The task>
Starting at the line that holds "523x297 pixels.", copy every line exactly through the end of the data, and no others.

::: Study material

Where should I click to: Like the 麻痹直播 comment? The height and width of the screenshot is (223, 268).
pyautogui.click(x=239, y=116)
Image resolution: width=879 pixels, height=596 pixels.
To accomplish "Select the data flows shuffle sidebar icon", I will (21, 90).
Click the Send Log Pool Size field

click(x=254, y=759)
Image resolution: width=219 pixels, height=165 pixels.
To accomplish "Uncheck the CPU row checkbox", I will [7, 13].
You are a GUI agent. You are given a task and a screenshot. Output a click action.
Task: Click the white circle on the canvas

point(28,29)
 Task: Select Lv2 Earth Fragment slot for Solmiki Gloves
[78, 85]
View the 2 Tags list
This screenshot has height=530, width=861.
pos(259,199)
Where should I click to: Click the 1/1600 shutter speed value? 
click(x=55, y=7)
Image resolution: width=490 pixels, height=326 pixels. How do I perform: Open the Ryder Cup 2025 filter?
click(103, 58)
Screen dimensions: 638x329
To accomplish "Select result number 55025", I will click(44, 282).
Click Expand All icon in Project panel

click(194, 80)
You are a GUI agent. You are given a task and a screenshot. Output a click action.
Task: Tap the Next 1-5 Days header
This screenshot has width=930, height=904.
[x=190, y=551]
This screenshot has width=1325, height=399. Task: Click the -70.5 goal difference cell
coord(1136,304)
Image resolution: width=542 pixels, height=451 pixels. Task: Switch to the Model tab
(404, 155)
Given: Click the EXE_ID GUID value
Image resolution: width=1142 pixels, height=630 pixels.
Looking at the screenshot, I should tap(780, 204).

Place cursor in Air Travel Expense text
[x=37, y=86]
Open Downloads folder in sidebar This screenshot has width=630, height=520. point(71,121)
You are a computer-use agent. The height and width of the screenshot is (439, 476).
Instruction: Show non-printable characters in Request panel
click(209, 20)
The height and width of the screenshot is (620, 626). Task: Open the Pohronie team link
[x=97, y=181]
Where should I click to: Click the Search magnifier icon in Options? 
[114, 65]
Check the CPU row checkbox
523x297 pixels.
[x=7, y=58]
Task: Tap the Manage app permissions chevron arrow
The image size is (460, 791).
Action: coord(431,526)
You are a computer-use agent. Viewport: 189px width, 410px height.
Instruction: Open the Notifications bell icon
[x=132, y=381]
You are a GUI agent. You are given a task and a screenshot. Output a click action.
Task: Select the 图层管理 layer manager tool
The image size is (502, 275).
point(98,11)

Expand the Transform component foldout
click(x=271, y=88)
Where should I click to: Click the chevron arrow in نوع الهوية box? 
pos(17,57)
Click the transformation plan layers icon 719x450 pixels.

::::::

Solution to this task>
523x297 pixels.
[x=7, y=58]
Task: Tap the Manage app permissions chevron arrow
The image size is (460, 791).
Action: coord(431,526)
You are a computer-use agent. Viewport: 189px width, 410px height.
Instruction: Open the Notifications bell icon
[x=132, y=381]
You are a GUI agent. You are given a task and a screenshot. Output a click action.
Task: Select the 图层管理 layer manager tool
The image size is (502, 275).
point(98,11)

Expand the Transform component foldout
click(x=271, y=88)
Where should I click to: Click the chevron arrow in نوع الهوية box? 
pos(17,57)
Click the transformation plan layers icon 719x450 pixels.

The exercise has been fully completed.